The use of biometric markers for security became commonplace almost ten years ago when Apple introduced Touch ID. Now we could more securely lock and unlock our phones, purchase apps and log into our online bank accounts with a scan of our fingerprint. Today, biometric identification has expanded beyond the fingerprint scanner on our phones to facial recognition technology in video security systems. But the proliferation of video monitoring in our everyday lives has led to increased concerns around privacy rights and biometric bias.
Research has shown that facial recognition systems misidentify people of color far more than white people. In 2020, a Michigan man was arrested for a crime he didn’t commit because of a faulty facial recognition algorithm. Concerns around bias and abuse grew so heated last summer that IBM stopped all facial recognition development, and Amazon and Microsoft said they would stop selling their facial recognition technology to U.S. police departments for one year.
Alternatively, facial detection technology — or person detection — is much less controversial than facial recognition, but it can have significant security and analytic value when used in the right setting. These two technologies are similar, yet vastly different in their privacy implications. It depends on which tool you need for the job. Facial and/or person detection provides exactly the kind of information required for many occupancy analytics, for example, but it does so without identifying individual persons. This makes it far more palatable to many organizations, and circumvents the growing number of state and local laws that prohibit or restrict facial recognition technologies.
Facial Detection vs. Facial Recognition
Facial detection is the process of locating a human face in a video or image. If you’ve ever used a face filter on social media or Zoom, that technology uses facial detection to identify where to place the filter over the face. Facial detection only focuses on finding the face amongst other objects, not on identifying the individual to whom it belongs.
Facial recognition technology not only detects that there is a human face in an image but also goes a step further to analyze the image and then identify whose face it is from within whatever database is at its disposal. This is done algorithmically by comparing the image to a database of stored records. The technology is used at airports to securely confirm that your face matches your passport photo, by federal and local law enforcement to identify criminals, or even to identify victims of abuse.
In order to work properly, the algorithm has to be trained with a robust dataset of millions of images of what the algorithm needs to recognize. In the case of facial recognition, it would be millions of images of faces. The more faces you feed the algorithm, the better it gets at identifying physical characteristics. The privacy issue here is clearly that you can be passively identified without your awareness or consent, which many of us find objectionable. Facial detection, of course, has no such implications.
The Value of Facial & Human Detection in Security
Many industries use facial and person detection technology to gain useful insights while maintaining individual privacy. Retail stores use person detection technology to understand the flow of traffic in a store, or whether someone visited a fitting room and then abandoned the purchase. Companies like Uncanny Vision can even measure shopper intention based on a person’s body language while in the store, like if they spend time looking at an item or pick it up off the shelf. This data helps retailers optimize their store layouts for better flow and point out areas where they could increase sales of specific items.

Data provided:
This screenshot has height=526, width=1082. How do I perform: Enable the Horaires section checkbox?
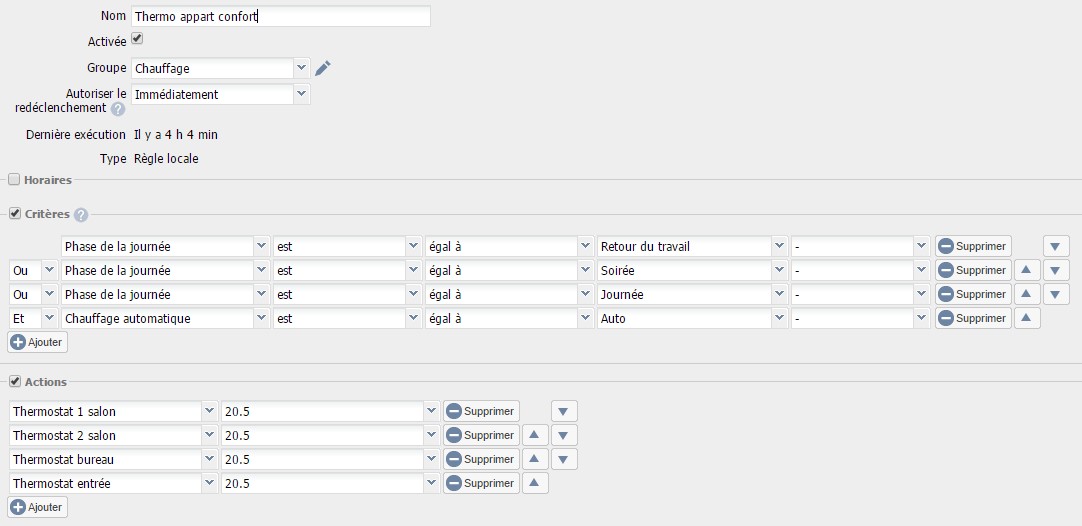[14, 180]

* * *

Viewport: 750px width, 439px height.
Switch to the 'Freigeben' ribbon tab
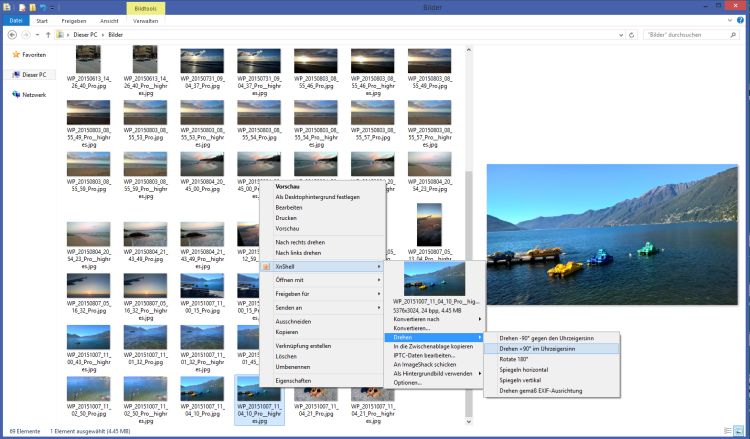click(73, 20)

What you should do: Pick up the article on facial detection and facial recognition after its last sentence and keep writing it. Nothing in the records is needed here.

Result of the task:
This concept can also be applied to larger spaces, such as conference centers and event spaces. AI-driven detection technology can identify the entrance and exits with the highest foot traffic, areas where people linger, and how many people are in a given space at one time. In the age of coronavirus, this is even more important. Controlling the flow of foot traffic in a physical space while maintaining ample social distance is vital, and facial detection technology can help do that. Last summer, Amazon implemented their distance assistance software that detected when workers were not socially distancing in the warehouse.
As the world slowly begins to get back to the office, facial detection technology can assist with monitoring health and safety in the workspace. Touchless thermal temperature scanners use facial detection AI to guide a person to position their face in the correct spot on the screen in order to accurately measure their body temperature. That same technology can also identify whether that person is wearing a mask and remind them to do so if they are not. When combined with a larger access control system, this data can either approve or deny access to a building based on body temperature and face mask use.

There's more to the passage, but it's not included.